-Valdabí, ¿tú sabes cuál es el trabajo de un profesor?
Antonio Valdabí, el eterno travieso, llegó a la conclusión de que al Director se la había terminado de ir la cabeza. Estaba acostumbrado a aquel despacho, al inmenso asiento tapizado donde su pequeño cuerpo se hundía en comodidad en aquellos ratos tan incómodos. Estaba, por encima de todo, muy acostumbrado a esas broncas que siempre sabían a lo mismo, y que nada le alimentaban. Pero aquella pregunta tan extraña le pilló de improviso.
-Que yo aprenda, Hermano Director.
-Error, Valdabí. Le pagamos para que te enseñe.
Confirmado. El viejo se había vuelto loco de remate, como su padre -el insigne letrado don Antonio Javier Valdabí Santorcaz- había previsto. Silencio incómodo, que duró lo que el chaval pudo contener al monstruo descarado que llevaba por dentro.
-¡Pero es que es lo mismo, Hermano Director!
El Director esbozó una sonrisa interna, satisfecho de que aquel novillo tan manso y tan cabrón hubiera ido tan directo a su muleta.

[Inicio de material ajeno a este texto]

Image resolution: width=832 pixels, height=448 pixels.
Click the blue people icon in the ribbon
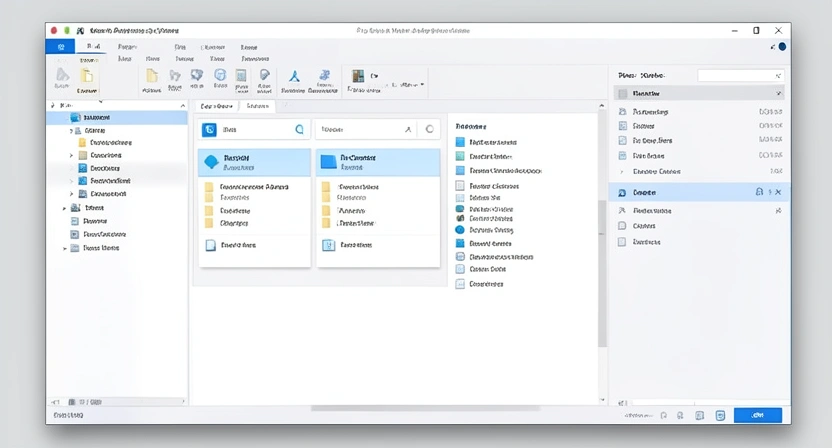[324, 76]
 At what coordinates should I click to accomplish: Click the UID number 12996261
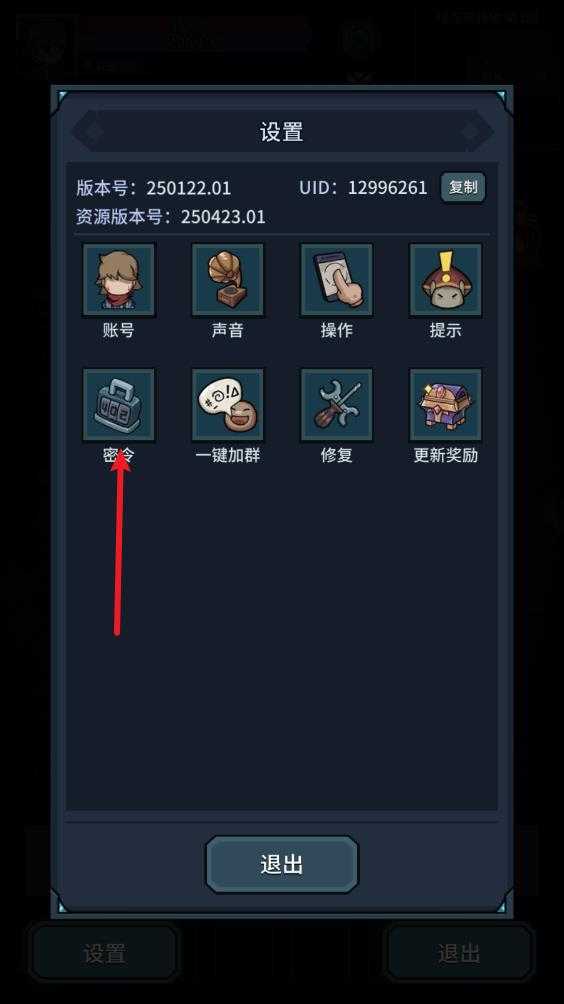click(387, 188)
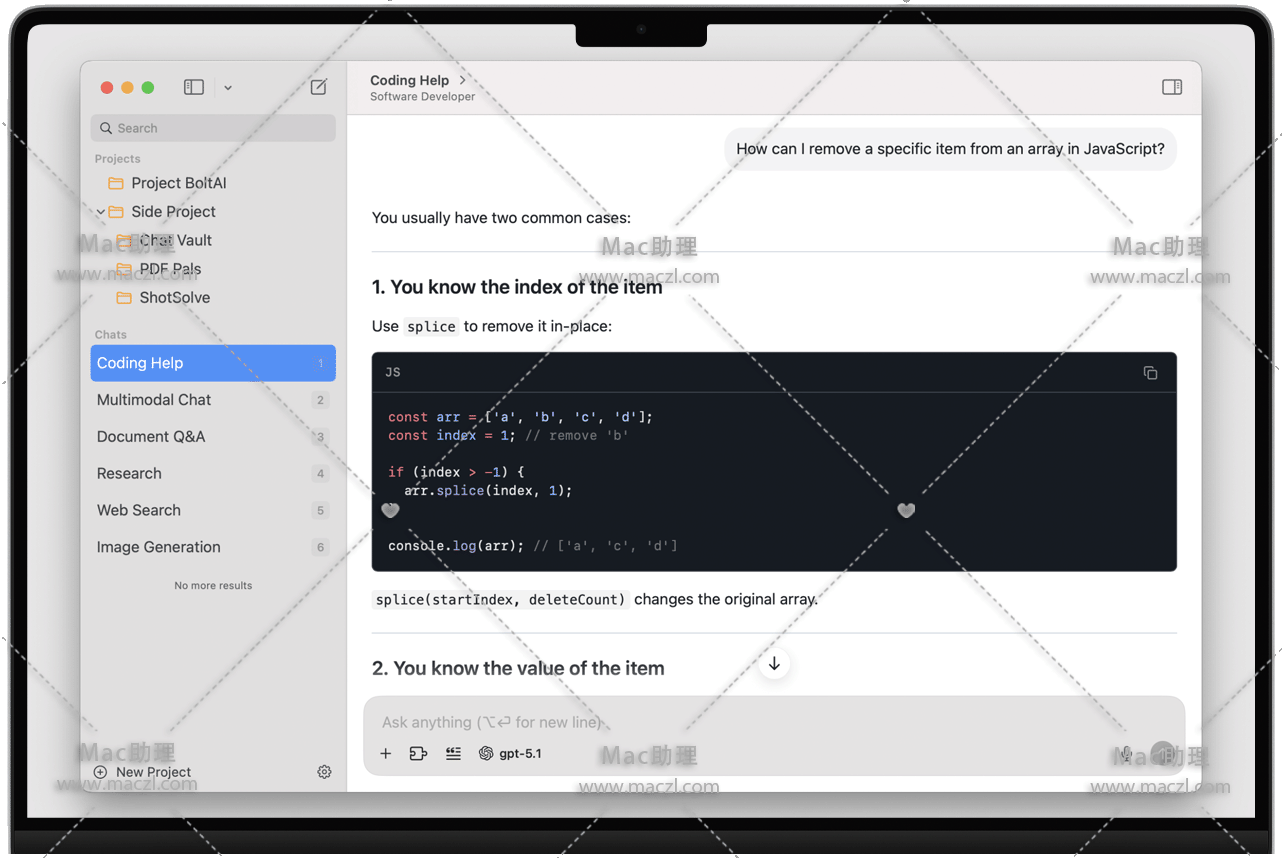The width and height of the screenshot is (1282, 858).
Task: Click the sidebar Search field
Action: point(213,128)
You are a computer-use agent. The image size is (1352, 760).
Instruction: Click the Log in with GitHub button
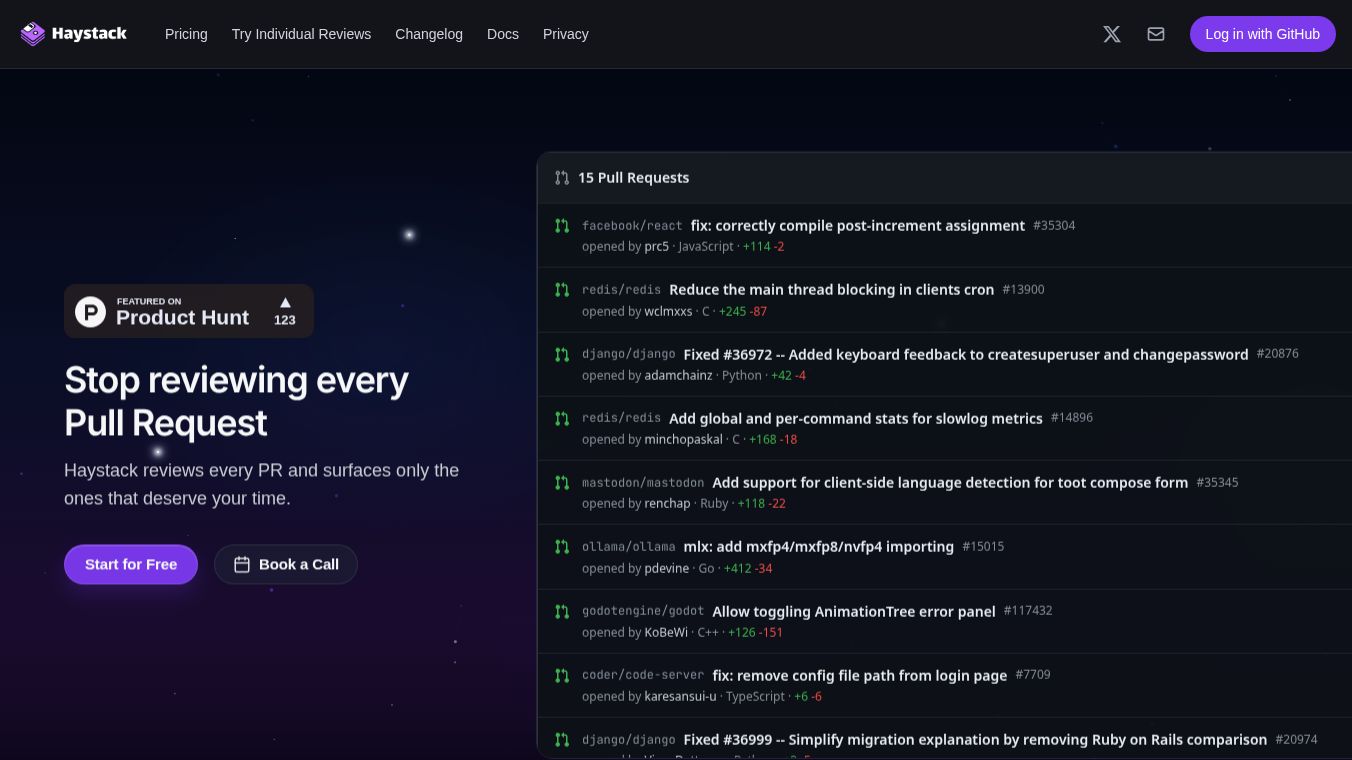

-En absoluto, hijo. La diferencia es abismal y te lo demostraré. Apuesto a que tienes sed, toma un poco de agua.
El director cogió una jarra que tenía en su mesa, se puso en pie y empezó a verter el líquido sobre el regazo del niño, como si sirviera en un vaso imaginario.
-¡Qué hace!-protestó Valdabí.
-Te sirvo agua.
-¡Pero que me está poniendo perdido! ¡Que el agua se echa en los vasos!
-¿Y es culpa de la jarra que no haya vaso?
-No.
-Muy bien. Vete a clase y que no te vuelva a ver por aquí.